▶ **Exercise materials**
○ ○ ○ ○

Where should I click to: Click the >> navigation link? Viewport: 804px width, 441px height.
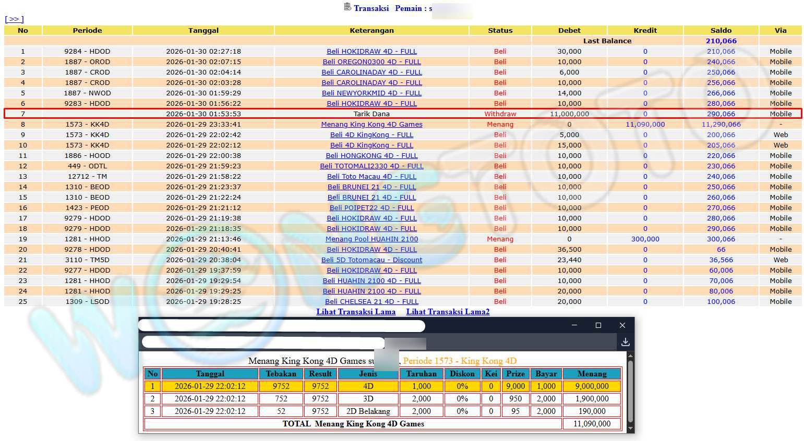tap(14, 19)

○ ○ ○ ○

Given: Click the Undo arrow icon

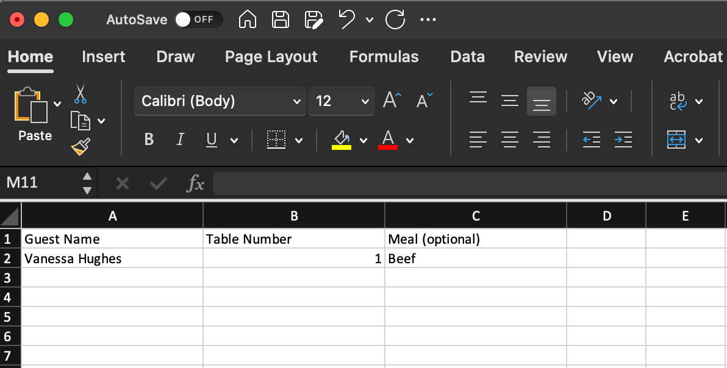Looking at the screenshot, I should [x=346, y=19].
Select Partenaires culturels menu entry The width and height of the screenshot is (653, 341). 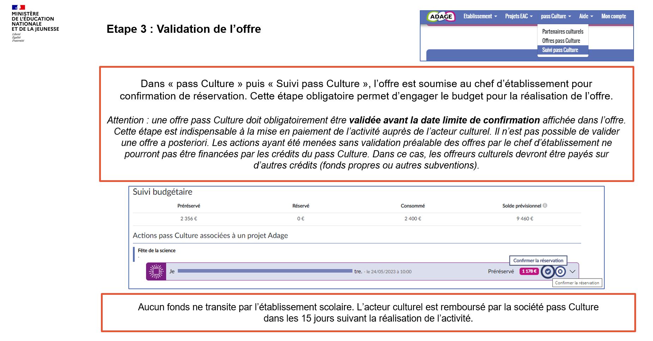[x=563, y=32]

○ ○ ○ ○

▶ **Exercise requirements**
Convert the part of the rows that opens with the line containing "Where should I" and closes with the line containing "tap(14, 19)" into a JSON list of strings, one string per line, with blank lines dropped. Leave the pictures out of the answer.

▶ **Task answer**
[
  "Where should I click to: Click the >> navigation link? Viewport: 804px width, 441px height.",
  "tap(14, 19)"
]